What to produce: In full and unchanged, output the entries that follow.

Extracted information:

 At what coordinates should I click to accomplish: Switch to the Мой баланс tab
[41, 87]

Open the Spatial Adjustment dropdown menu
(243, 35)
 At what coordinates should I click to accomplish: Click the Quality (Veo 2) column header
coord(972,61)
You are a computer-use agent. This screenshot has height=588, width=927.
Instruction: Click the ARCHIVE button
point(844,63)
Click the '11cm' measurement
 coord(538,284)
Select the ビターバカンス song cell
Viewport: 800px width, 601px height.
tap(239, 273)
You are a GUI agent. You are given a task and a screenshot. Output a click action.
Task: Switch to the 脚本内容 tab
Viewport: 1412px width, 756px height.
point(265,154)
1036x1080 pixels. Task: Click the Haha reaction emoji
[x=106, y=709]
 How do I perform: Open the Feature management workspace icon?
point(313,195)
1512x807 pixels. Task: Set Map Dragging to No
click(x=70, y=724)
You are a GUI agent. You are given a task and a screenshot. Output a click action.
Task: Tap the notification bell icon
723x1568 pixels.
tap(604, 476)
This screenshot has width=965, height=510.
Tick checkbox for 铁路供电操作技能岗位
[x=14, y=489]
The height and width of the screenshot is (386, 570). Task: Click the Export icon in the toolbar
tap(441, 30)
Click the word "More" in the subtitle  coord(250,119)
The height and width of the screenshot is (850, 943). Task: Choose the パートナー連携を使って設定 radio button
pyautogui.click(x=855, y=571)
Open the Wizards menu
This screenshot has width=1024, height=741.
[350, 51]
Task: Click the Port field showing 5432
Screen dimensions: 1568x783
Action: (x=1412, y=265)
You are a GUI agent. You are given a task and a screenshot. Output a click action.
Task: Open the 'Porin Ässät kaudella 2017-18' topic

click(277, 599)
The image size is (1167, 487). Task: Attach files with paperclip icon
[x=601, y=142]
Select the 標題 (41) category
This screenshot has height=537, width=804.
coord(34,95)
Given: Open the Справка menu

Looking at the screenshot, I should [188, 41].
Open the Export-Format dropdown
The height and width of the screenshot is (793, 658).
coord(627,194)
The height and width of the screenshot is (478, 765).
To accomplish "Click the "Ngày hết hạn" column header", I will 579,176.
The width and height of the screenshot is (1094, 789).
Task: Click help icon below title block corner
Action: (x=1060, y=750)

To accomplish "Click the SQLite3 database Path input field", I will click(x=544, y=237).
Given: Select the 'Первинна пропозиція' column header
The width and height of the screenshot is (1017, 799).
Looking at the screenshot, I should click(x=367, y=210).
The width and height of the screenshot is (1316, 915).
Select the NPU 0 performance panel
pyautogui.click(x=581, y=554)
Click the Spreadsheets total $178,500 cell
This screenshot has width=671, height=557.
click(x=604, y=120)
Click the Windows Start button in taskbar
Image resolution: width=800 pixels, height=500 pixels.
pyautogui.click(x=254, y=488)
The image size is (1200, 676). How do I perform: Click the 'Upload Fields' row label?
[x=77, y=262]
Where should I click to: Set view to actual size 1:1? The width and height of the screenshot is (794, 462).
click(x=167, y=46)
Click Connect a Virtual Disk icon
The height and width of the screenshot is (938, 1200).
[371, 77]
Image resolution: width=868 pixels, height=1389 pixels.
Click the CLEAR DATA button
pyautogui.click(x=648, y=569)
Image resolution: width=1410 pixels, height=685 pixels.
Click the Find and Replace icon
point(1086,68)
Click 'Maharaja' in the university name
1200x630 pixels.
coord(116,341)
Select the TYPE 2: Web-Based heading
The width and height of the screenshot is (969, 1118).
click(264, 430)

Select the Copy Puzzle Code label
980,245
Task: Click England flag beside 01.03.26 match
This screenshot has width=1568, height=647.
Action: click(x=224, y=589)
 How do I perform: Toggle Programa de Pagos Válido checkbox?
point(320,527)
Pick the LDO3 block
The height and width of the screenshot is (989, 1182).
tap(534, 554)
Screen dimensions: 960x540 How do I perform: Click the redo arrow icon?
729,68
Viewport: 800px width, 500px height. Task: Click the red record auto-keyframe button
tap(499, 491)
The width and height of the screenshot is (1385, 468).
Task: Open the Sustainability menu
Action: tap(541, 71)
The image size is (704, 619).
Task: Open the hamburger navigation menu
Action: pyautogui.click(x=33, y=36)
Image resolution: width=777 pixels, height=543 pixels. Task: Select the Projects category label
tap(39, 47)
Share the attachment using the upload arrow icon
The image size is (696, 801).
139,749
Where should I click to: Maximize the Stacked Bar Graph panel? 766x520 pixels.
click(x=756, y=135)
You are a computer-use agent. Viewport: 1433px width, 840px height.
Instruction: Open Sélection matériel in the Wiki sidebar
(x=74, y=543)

Written answer:
 At what coordinates should I click to accomplish: Switch to the Мой баланс tab
[41, 87]

Open the Spatial Adjustment dropdown menu
(243, 35)
 At what coordinates should I click to accomplish: Click the Quality (Veo 2) column header
coord(972,61)
You are a computer-use agent. This screenshot has height=588, width=927.
Instruction: Click the ARCHIVE button
point(844,63)
Click the '11cm' measurement
 coord(538,284)
Select the ビターバカンス song cell
Viewport: 800px width, 601px height.
tap(239, 273)
You are a GUI agent. You are given a task and a screenshot. Output a click action.
Task: Switch to the 脚本内容 tab
Viewport: 1412px width, 756px height.
point(265,154)
1036x1080 pixels. Task: Click the Haha reaction emoji
[x=106, y=709]
 How do I perform: Open the Feature management workspace icon?
point(313,195)
1512x807 pixels. Task: Set Map Dragging to No
click(x=70, y=724)
You are a GUI agent. You are given a task and a screenshot. Output a click action.
Task: Tap the notification bell icon
723x1568 pixels.
tap(604, 476)
This screenshot has width=965, height=510.
Tick checkbox for 铁路供电操作技能岗位
[x=14, y=489]
The height and width of the screenshot is (386, 570). Task: Click the Export icon in the toolbar
tap(441, 30)
Click the word "More" in the subtitle  coord(250,119)
The height and width of the screenshot is (850, 943). Task: Choose the パートナー連携を使って設定 radio button
pyautogui.click(x=855, y=571)
Open the Wizards menu
This screenshot has width=1024, height=741.
[350, 51]
Task: Click the Port field showing 5432
Screen dimensions: 1568x783
Action: (x=1412, y=265)
You are a GUI agent. You are given a task and a screenshot. Output a click action.
Task: Open the 'Porin Ässät kaudella 2017-18' topic

click(277, 599)
The image size is (1167, 487). Task: Attach files with paperclip icon
[x=601, y=142]
Select the 標題 (41) category
This screenshot has height=537, width=804.
coord(34,95)
Given: Open the Справка menu

Looking at the screenshot, I should [188, 41].
Open the Export-Format dropdown
The height and width of the screenshot is (793, 658).
coord(627,194)
The height and width of the screenshot is (478, 765).
To accomplish "Click the "Ngày hết hạn" column header", I will 579,176.
The width and height of the screenshot is (1094, 789).
Task: Click help icon below title block corner
Action: (x=1060, y=750)

To accomplish "Click the SQLite3 database Path input field", I will click(x=544, y=237).
Given: Select the 'Первинна пропозиція' column header
The width and height of the screenshot is (1017, 799).
Looking at the screenshot, I should click(x=367, y=210).
The width and height of the screenshot is (1316, 915).
Select the NPU 0 performance panel
pyautogui.click(x=581, y=554)
Click the Spreadsheets total $178,500 cell
This screenshot has width=671, height=557.
click(x=604, y=120)
Click the Windows Start button in taskbar
Image resolution: width=800 pixels, height=500 pixels.
pyautogui.click(x=254, y=488)
The image size is (1200, 676). How do I perform: Click the 'Upload Fields' row label?
[x=77, y=262]
Where should I click to: Set view to actual size 1:1? The width and height of the screenshot is (794, 462).
click(x=167, y=46)
Click Connect a Virtual Disk icon
The height and width of the screenshot is (938, 1200).
[371, 77]
Image resolution: width=868 pixels, height=1389 pixels.
Click the CLEAR DATA button
pyautogui.click(x=648, y=569)
Image resolution: width=1410 pixels, height=685 pixels.
Click the Find and Replace icon
point(1086,68)
Click 'Maharaja' in the university name
1200x630 pixels.
coord(116,341)
Select the TYPE 2: Web-Based heading
The width and height of the screenshot is (969, 1118).
click(264, 430)

Select the Copy Puzzle Code label
980,245
Task: Click England flag beside 01.03.26 match
This screenshot has width=1568, height=647.
Action: click(x=224, y=589)
 How do I perform: Toggle Programa de Pagos Válido checkbox?
point(320,527)
Pick the LDO3 block
The height and width of the screenshot is (989, 1182).
tap(534, 554)
Screen dimensions: 960x540 How do I perform: Click the redo arrow icon?
729,68
Viewport: 800px width, 500px height. Task: Click the red record auto-keyframe button
tap(499, 491)
The width and height of the screenshot is (1385, 468).
Task: Open the Sustainability menu
Action: tap(541, 71)
The image size is (704, 619).
Task: Open the hamburger navigation menu
Action: pyautogui.click(x=33, y=36)
Image resolution: width=777 pixels, height=543 pixels. Task: Select the Projects category label
tap(39, 47)
Share the attachment using the upload arrow icon
The image size is (696, 801).
139,749
Where should I click to: Maximize the Stacked Bar Graph panel? 766x520 pixels.
click(x=756, y=135)
You are a computer-use agent. Viewport: 1433px width, 840px height.
Instruction: Open Sélection matériel in the Wiki sidebar
(x=74, y=543)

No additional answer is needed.